Input data
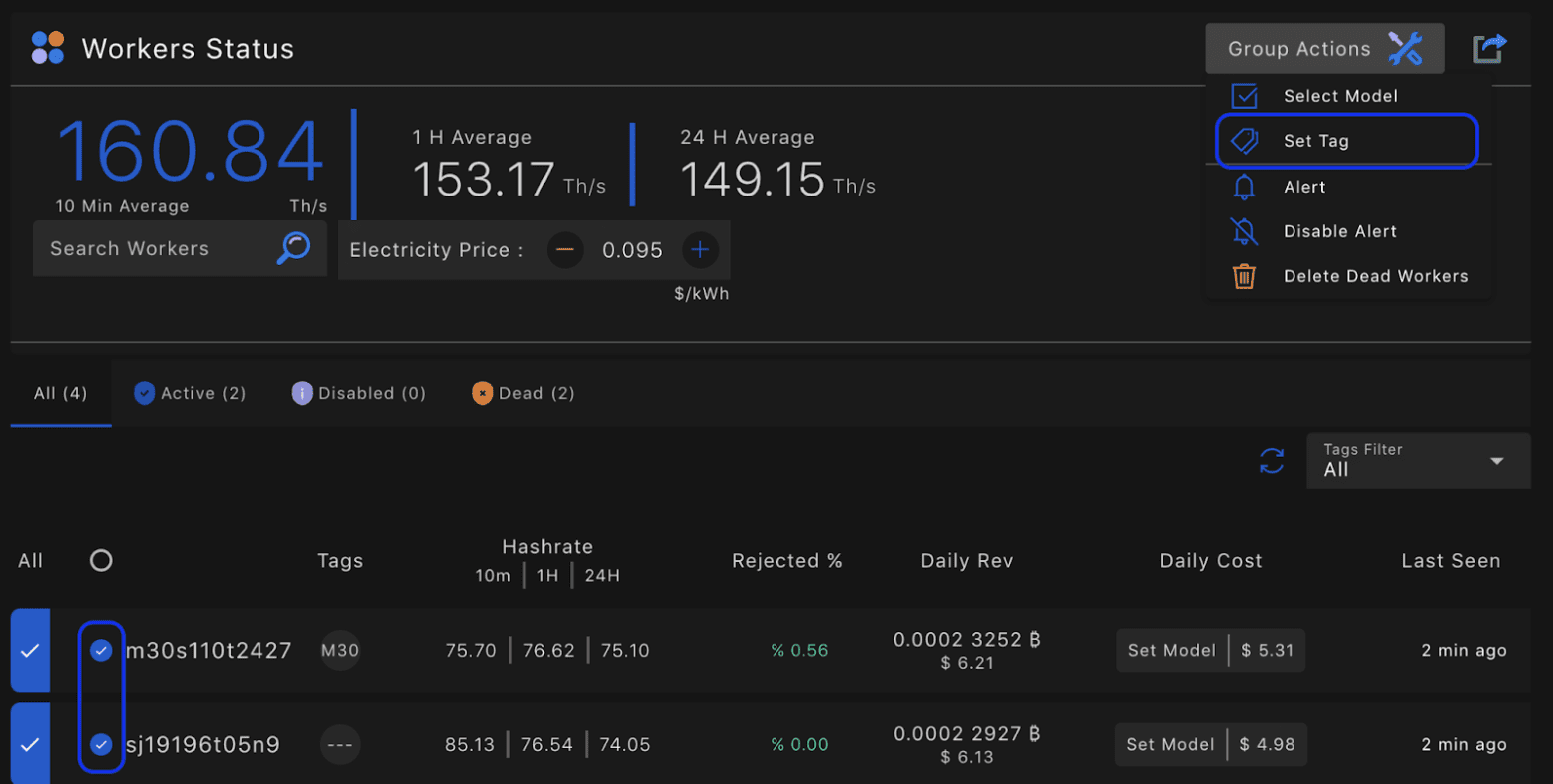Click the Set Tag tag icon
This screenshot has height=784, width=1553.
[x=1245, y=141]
---
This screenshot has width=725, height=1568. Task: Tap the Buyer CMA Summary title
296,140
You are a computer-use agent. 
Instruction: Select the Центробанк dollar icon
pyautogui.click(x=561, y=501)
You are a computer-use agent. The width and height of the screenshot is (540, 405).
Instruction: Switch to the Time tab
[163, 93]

What is needed
The answer is every line in the data where the word "computer" appears.

Answer to this problem
You are a computer-use agent. 
You are a computer-use agent. The width and height of the screenshot is (540, 405).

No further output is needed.